1) Comprare il disco dopo che per mesi ti sei dedicato all'ascolto clandestino;

2) Farsi la Tessera ARCI in modo tale da restare coperto per tutta l'annata.

E' la solita storia: io propongo, l'entusiasmo degli amici va da zero a zero. Arriveranno con il passare delle canzoni eppure io sarò da un'altra parte. In verità ero riuscito a convincere una persona. Alessandro, in quanto ad ascolti musicali, si fidava ed in attesa del concerto, birra in mano, guardava il palco. Gli ampli piazzati davanti tipo spia lo incuriosivano molto. Io, dall'alto della mia ignoranza, annuivo ed andavo a regolare il secondo dei miei piccoli conti in sospeso. Poi si comincia, in cinque. Gli stessi del disco. Canali, scavato in faccia e le vene che gli esplodono dalle mani. Regola #1: sfasciare tutto. Non ci vorrebbe molto, il "Vinile 45" è piuttosto piccolino. Ma a dimenarsi sono in pochi. Qualcuno apprezza il mio entusiasmo, la mia carica. Qualcun altro meno. Li capisco, mi è difficile regolarmi con il mio piedone. Eppure c'era qualcuno che si dimenava più di me. Anzi, erano in due. Sotto il palco, in faccia a Canali che intanto se la prendeva con qualcuno posizionato lontano e con "Elio e le storie tese". Magari era ironia ma io non la so cogliere. Eccomi lì, sotto al palco. Accanto a loro. Una delle due ragazze si gira: capelli rossi, minuta e gran sorrisone. In mano una bottiglietta di plastica con dentro il vin brulé. Me ne offre un goccio, spacciandolo per acqua. Per una volta riesco a cogliere l'ironia. Fosse sempre così l'acqua giustificherei anche l'astemia. Va avanti così, fino allo sgomitare delle chitarre e dell'armonica. Parte la domanda, strana e diretta: "tu capisci quello che dice?". Appena prima aveva urlato anche queste parole:

"con i nostri pugni alzati ad illuderci beati che No Pasaran!
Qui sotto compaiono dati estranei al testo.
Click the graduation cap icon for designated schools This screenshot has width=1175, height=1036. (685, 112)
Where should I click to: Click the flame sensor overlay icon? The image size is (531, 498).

No Pasaran! Che No Pasaran! No Pasaran!" (No Pasaran!)

Quelle parole mi ritornarono d'impatto solamente 24 ore dopo. Ho fatto la prima partita del campionato musicale al caldo, ho fatto la prima partita del campionato di Rugby al gelo ed ora sono a casa. Il telegiornale annuncia una notizia: è morto Manuel Fraga Iribarne. Ed accadde come la canzone, che passarono, e giovani come Manuel passavano e diventavano importanti. Poi Franco morì e Manuel rimase lì, a ricomporre il suo paese "e diventa più bianco il bimbo in lavatrice come nello sport del detersivo". Eppure non si cambia in un giorno. Qualcuno lo scoprì amaramente, perché Manuel un giorno gridò "La calle es mia!", e morì. Canali pensava a tante altre cose quando l'ha scritta ma io, con la cronaca del presente, sono riuscita ad associarla ad un passato. E capì che avevo dato la risposta giusta: "Quello che serve. I testi vanno anche un pochino interpretati". Chissà cosa avrebbe pensato dopo quest'associazione di pensieri. Intanto il concerto finiva e noi ci dimenavamo più forte che mai perché, e un po' me lo sentivo, non ci sarebbe stato il bis per rifiatare. Quando finì rimase lì, a guardarmi e sorridermi. Ero felice, la presi per mano e la portai fuori. Chissà, potrebbe perfino ricambiare il mio fremito dell'anima. Bisognerebbe portarla a qualche altro concerto per saperlo. Intanto ho il suo numero. E' questione di coraggio. Tutto il resto è storia... e musica.

A Kate. 

A Pedro, Francisco, Romualdo, José e Bienvenido. Vitoria-Gasteiz, 3/3/1976.